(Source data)
* * * * * * *
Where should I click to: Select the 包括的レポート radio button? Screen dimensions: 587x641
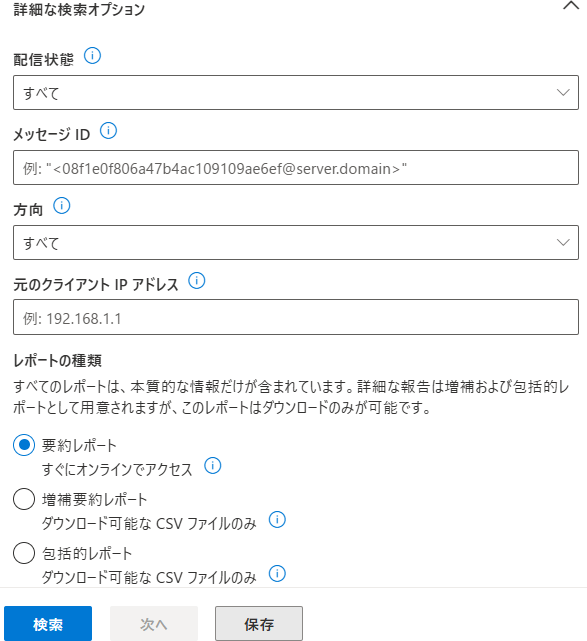[x=24, y=553]
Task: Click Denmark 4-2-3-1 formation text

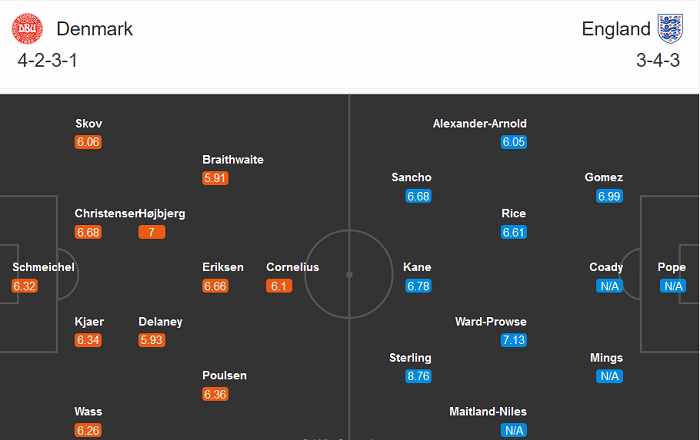Action: pyautogui.click(x=48, y=60)
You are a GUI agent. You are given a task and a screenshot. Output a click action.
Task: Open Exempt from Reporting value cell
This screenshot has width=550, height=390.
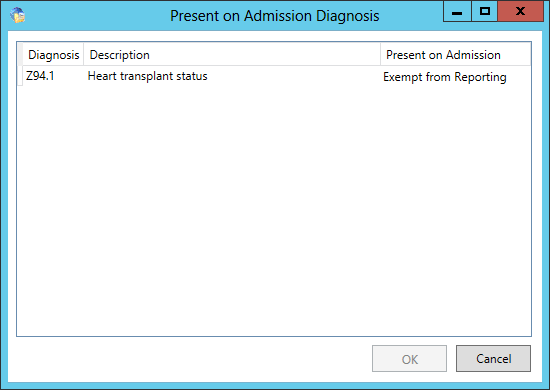[x=444, y=77]
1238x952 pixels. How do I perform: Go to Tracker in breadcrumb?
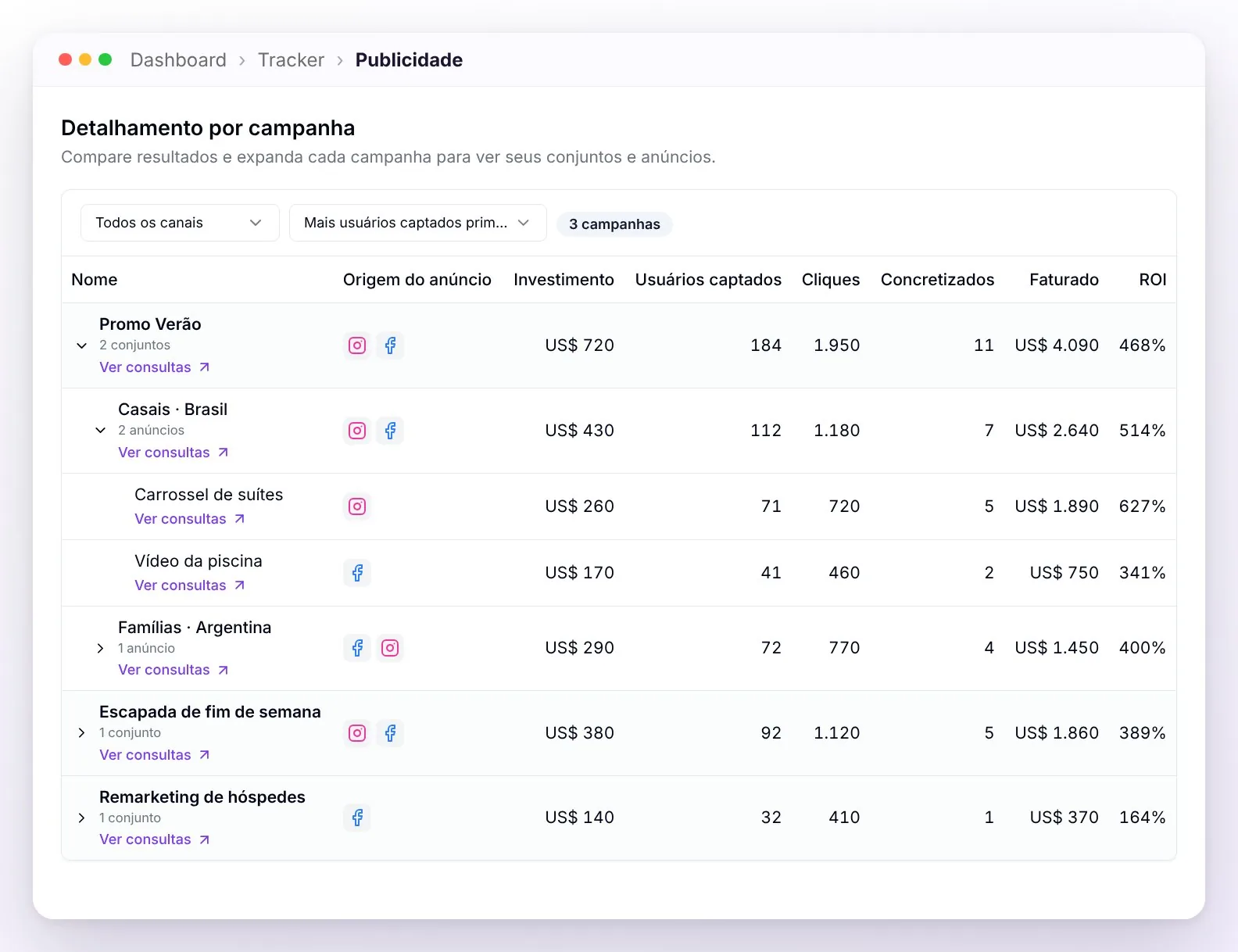point(291,60)
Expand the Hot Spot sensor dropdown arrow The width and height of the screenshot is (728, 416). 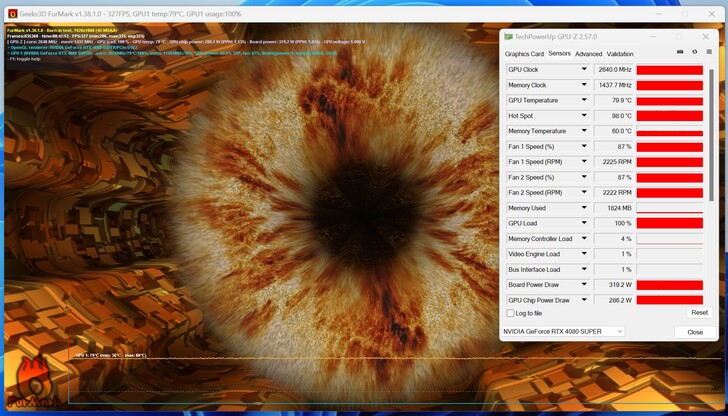pyautogui.click(x=583, y=116)
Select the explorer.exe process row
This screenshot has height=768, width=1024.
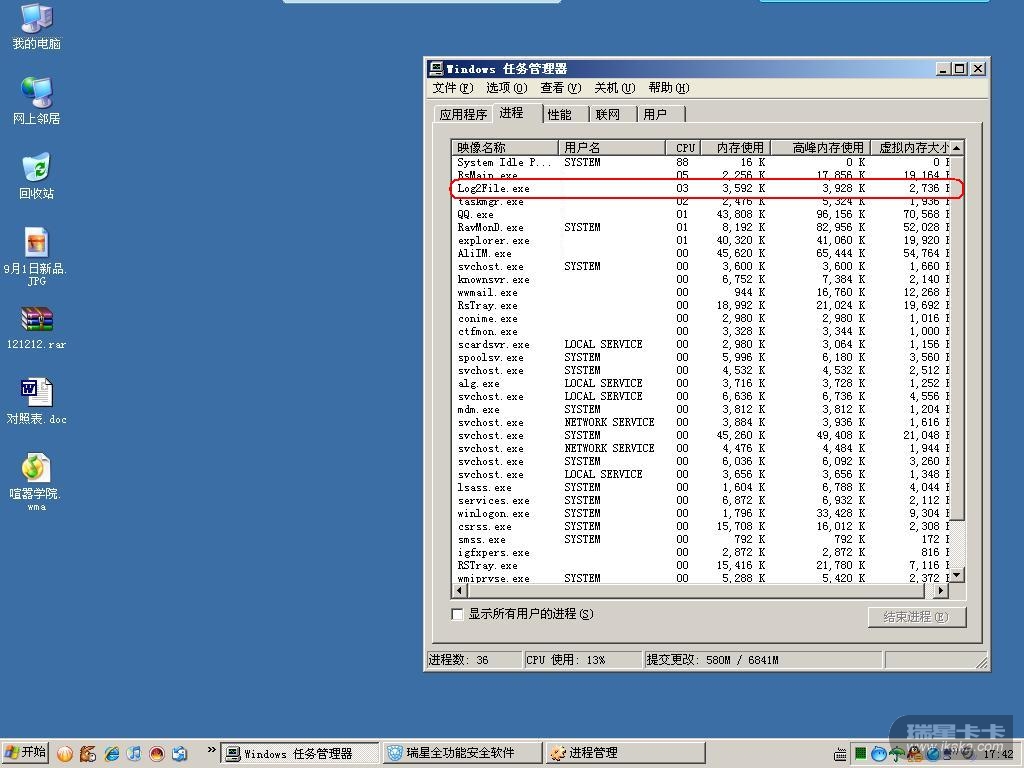click(494, 241)
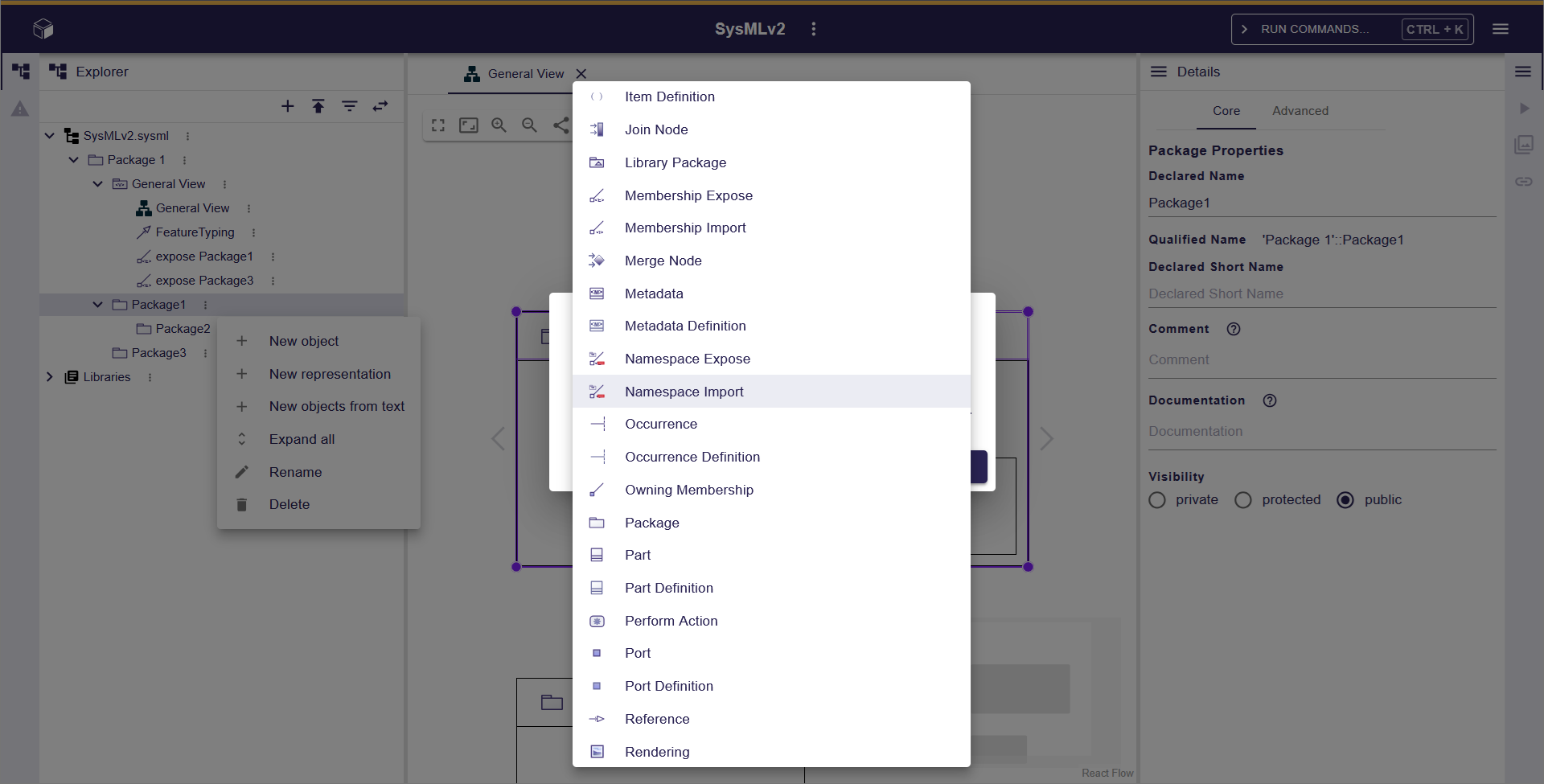Click the new object plus icon in Explorer toolbar
Screen dimensions: 1544x784
click(287, 106)
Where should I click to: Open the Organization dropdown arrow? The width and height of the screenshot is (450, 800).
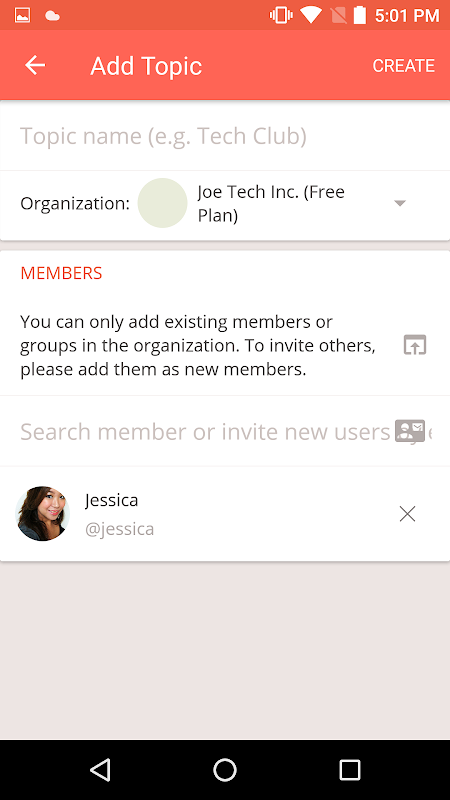[400, 203]
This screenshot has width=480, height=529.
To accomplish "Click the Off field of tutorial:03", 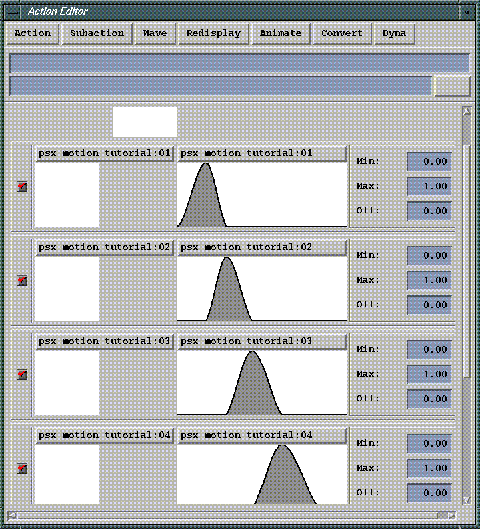I will (429, 399).

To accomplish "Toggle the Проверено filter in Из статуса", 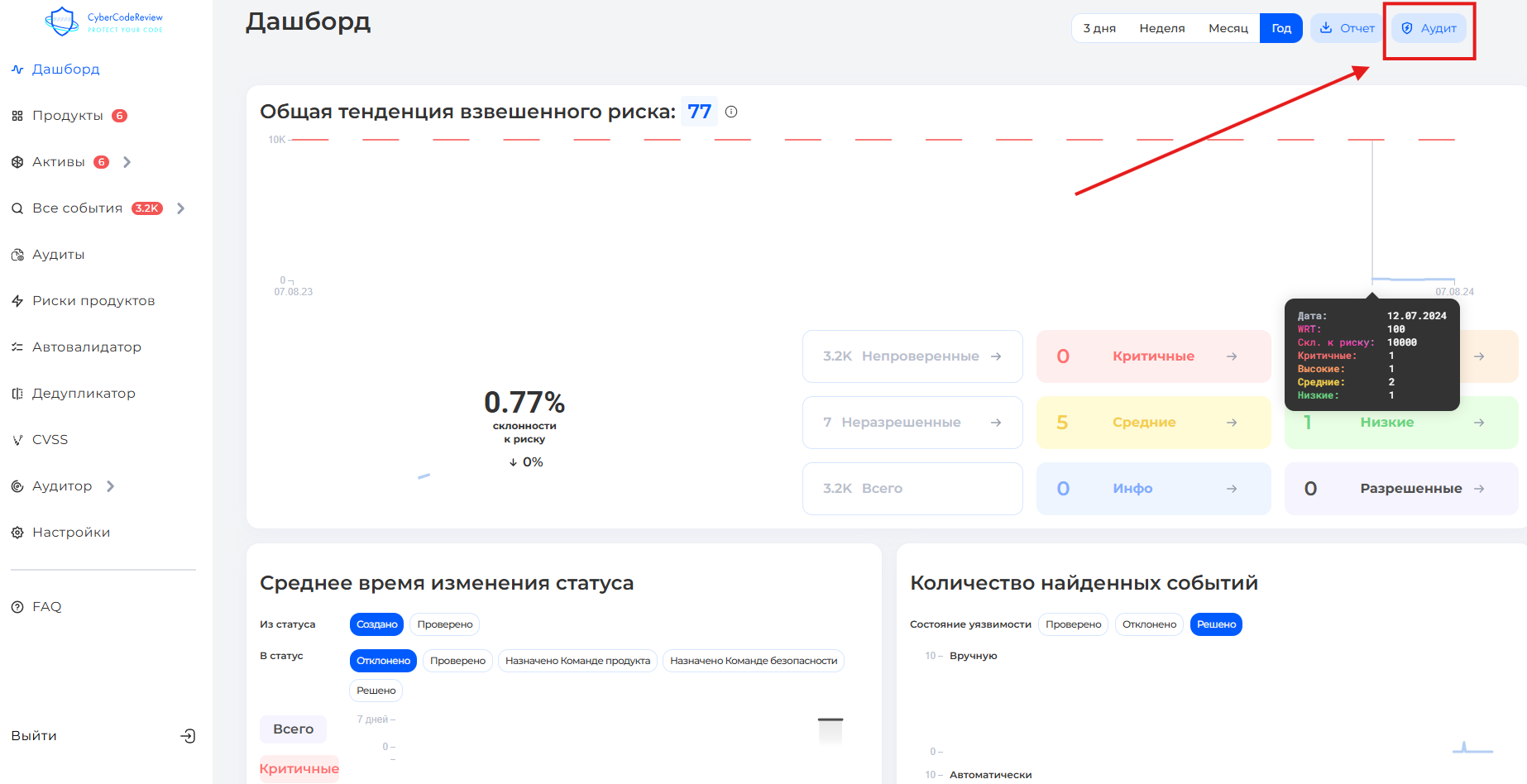I will coord(445,624).
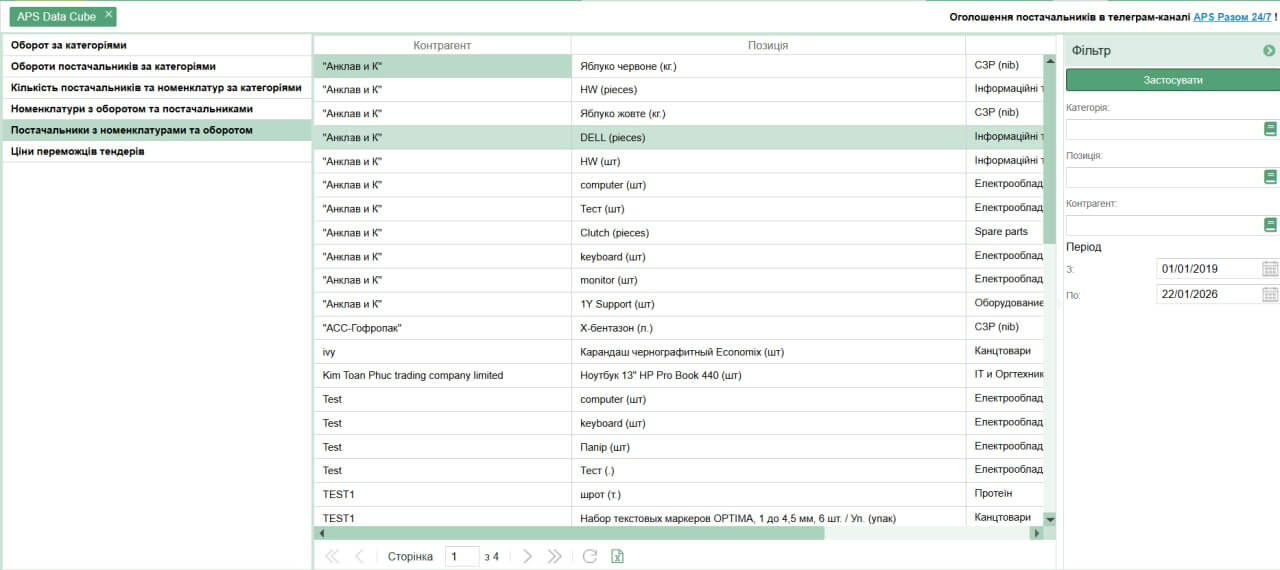This screenshot has width=1280, height=570.
Task: Open the Категорія lookup book icon
Action: tap(1270, 129)
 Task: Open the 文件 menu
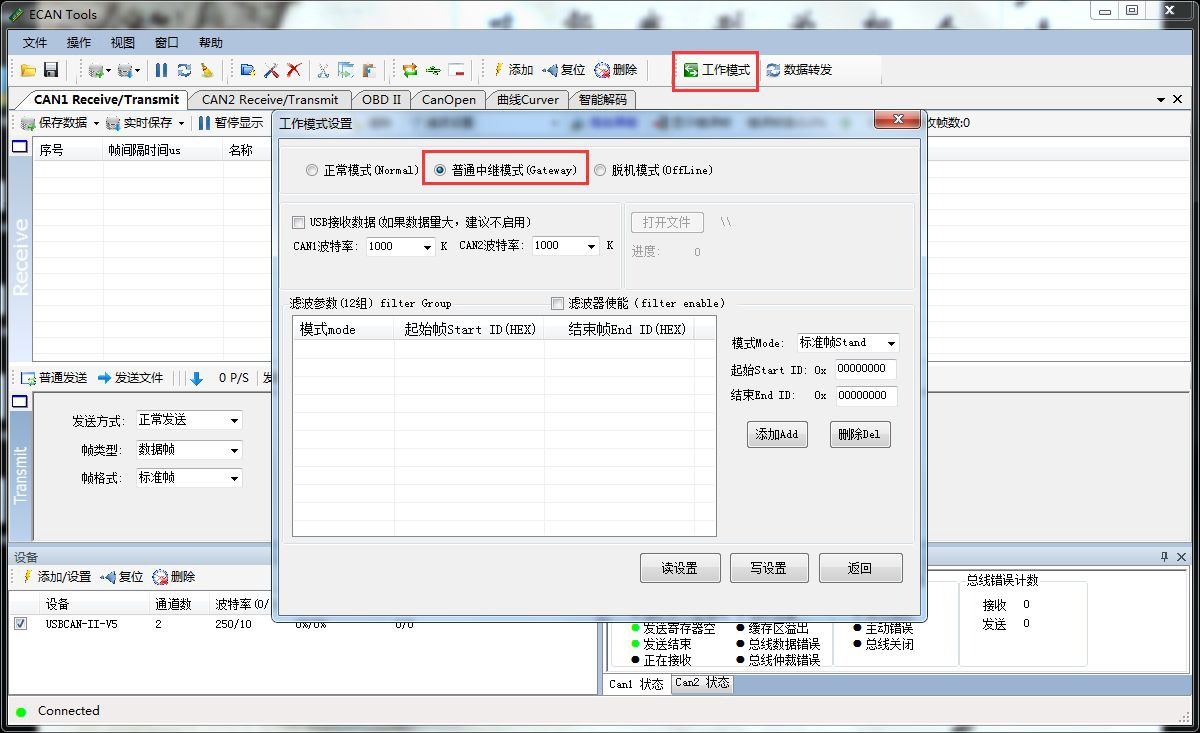(35, 43)
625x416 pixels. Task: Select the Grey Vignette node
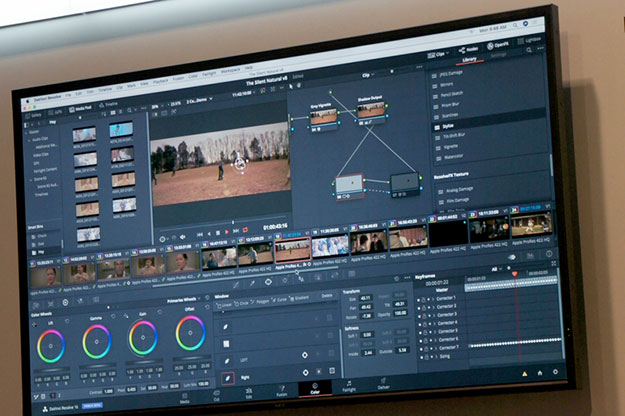323,117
* * * * * * *
To do.
Keep the pictures out of your answer, which should be the lines from the one with "625x416 pixels. Task: Select" through the final line of the data, copied exactly.

Result of this task.
625x416 pixels. Task: Select the Grey Vignette node
323,117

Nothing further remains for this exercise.